3.Boşanma sonucu maddî ve manevî tazminata hükmedilebilmesi için tazminat yükümlüsünün kusurlu, tazminat talep eden eşin ise kusursuz veya diğerine göre daha az kusurlu olması gerekir. Yukarıda ikinci bentte açıklandığı üzere, tarafların boşanmaya sebebiyet veren olaylarda eşit derecede kusurlu oldukları anlaşılmaktadır.
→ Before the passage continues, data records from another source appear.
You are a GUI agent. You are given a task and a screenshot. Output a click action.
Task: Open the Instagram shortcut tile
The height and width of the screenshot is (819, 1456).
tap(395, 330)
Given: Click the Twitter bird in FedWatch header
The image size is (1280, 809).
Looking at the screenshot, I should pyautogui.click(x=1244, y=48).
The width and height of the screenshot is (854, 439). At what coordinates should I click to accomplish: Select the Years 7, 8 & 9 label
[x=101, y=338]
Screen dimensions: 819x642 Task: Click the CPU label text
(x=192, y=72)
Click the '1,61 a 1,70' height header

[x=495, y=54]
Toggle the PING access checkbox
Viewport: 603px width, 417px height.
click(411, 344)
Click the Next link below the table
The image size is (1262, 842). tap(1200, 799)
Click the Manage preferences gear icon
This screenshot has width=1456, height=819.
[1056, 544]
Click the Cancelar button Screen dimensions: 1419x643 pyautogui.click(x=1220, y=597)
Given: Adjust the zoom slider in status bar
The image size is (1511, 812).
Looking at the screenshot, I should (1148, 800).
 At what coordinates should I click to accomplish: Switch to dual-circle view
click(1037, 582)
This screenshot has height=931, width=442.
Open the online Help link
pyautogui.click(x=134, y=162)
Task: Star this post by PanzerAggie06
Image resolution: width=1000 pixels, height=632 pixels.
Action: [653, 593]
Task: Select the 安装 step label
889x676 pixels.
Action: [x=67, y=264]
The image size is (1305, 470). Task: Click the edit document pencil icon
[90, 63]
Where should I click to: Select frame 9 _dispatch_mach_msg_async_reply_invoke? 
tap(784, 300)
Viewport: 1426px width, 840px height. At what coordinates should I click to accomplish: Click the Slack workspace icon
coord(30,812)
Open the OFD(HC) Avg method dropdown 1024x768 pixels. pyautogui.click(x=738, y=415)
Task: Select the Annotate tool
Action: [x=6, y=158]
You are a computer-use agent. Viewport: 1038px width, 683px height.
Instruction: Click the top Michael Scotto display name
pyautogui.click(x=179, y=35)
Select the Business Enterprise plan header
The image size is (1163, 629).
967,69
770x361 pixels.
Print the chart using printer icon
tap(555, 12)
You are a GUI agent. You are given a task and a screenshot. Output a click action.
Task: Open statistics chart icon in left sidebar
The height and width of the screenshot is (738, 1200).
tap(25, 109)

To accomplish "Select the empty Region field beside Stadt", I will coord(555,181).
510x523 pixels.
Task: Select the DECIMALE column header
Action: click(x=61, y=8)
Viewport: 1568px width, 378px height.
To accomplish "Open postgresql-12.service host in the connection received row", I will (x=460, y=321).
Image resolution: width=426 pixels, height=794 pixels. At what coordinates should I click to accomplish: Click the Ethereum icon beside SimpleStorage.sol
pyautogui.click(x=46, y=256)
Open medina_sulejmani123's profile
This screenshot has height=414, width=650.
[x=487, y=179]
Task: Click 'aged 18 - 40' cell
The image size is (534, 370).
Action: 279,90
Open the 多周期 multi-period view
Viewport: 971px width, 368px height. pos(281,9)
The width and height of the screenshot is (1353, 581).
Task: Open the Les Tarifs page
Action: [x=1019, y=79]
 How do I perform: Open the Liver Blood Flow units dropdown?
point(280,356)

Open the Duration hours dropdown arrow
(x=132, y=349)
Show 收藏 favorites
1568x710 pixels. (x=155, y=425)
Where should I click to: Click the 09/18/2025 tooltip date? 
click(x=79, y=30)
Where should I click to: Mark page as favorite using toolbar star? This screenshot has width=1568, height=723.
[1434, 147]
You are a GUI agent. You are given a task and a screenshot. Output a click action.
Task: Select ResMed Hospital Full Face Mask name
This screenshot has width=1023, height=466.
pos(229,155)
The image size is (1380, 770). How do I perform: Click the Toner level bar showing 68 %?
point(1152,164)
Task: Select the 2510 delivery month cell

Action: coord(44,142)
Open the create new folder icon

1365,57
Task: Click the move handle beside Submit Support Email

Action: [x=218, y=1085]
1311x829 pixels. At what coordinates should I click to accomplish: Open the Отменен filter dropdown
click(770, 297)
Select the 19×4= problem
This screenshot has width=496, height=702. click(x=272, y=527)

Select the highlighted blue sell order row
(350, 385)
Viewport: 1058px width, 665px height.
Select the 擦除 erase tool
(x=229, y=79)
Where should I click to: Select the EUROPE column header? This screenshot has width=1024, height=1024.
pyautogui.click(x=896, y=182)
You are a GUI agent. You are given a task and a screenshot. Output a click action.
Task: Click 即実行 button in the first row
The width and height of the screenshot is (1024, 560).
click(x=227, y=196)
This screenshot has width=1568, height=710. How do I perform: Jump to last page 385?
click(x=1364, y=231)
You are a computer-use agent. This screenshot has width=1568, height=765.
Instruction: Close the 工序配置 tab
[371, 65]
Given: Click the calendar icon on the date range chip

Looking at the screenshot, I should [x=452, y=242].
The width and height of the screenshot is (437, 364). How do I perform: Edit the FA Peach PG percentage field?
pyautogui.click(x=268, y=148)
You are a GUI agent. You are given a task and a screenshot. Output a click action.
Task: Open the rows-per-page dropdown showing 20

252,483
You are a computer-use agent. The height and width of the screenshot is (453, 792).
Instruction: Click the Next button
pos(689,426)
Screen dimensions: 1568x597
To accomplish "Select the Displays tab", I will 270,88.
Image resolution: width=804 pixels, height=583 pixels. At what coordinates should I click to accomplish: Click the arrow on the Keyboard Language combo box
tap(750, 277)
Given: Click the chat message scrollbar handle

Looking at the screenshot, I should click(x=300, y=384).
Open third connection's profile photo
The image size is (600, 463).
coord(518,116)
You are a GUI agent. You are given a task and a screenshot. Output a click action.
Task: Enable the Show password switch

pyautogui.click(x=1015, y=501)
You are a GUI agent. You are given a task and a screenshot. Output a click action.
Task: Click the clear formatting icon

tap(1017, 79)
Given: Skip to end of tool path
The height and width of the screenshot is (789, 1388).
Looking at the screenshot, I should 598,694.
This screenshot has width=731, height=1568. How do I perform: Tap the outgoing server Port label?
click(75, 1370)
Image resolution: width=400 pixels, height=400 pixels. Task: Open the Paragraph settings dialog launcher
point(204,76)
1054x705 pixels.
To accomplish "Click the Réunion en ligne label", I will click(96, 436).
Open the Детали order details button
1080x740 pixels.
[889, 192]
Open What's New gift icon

Mahkemece erkeğin kadına nazaran ağır kusurlu olduğunun kabulü ve bu hatalı kusur belirlemesine göre kadın yararına maddî ve manevî tazminata hükmedilmesi isabetsiz olmuş ve bozmayı gerektirmiştir.

VI. KARAR

Açıklanan sebeplerle;

1.Temyiz olunan Bölge Adliye Mahkemesi kararının kusur belirlemesi ve kadın yararına hükmedilen maddî ve manevî tazminatlar yönünden davalı-davacı erkek yararına BOZULMASINA,

2.Davalı-davacı erkek vekilinin diğer temyiz itirazlarının reddi ile temyiz olunan Bölge Adliye Mahkemesi kararının bozma kapsamı dışında kalan temyize konu diğer bölümlerinin 6100 sayılı Kanun'un 370 inci maddesinin birinci fıkrası uyarınca ONANMASINA,

Peşin alınan harcın istek halinde yatırana geri verilmesine,

Dosyanın kararı veren Bölge Adliye Mahkemesine gönderilmesine,

18.09.2024 tarihinde oy birliğiyle karar verildi.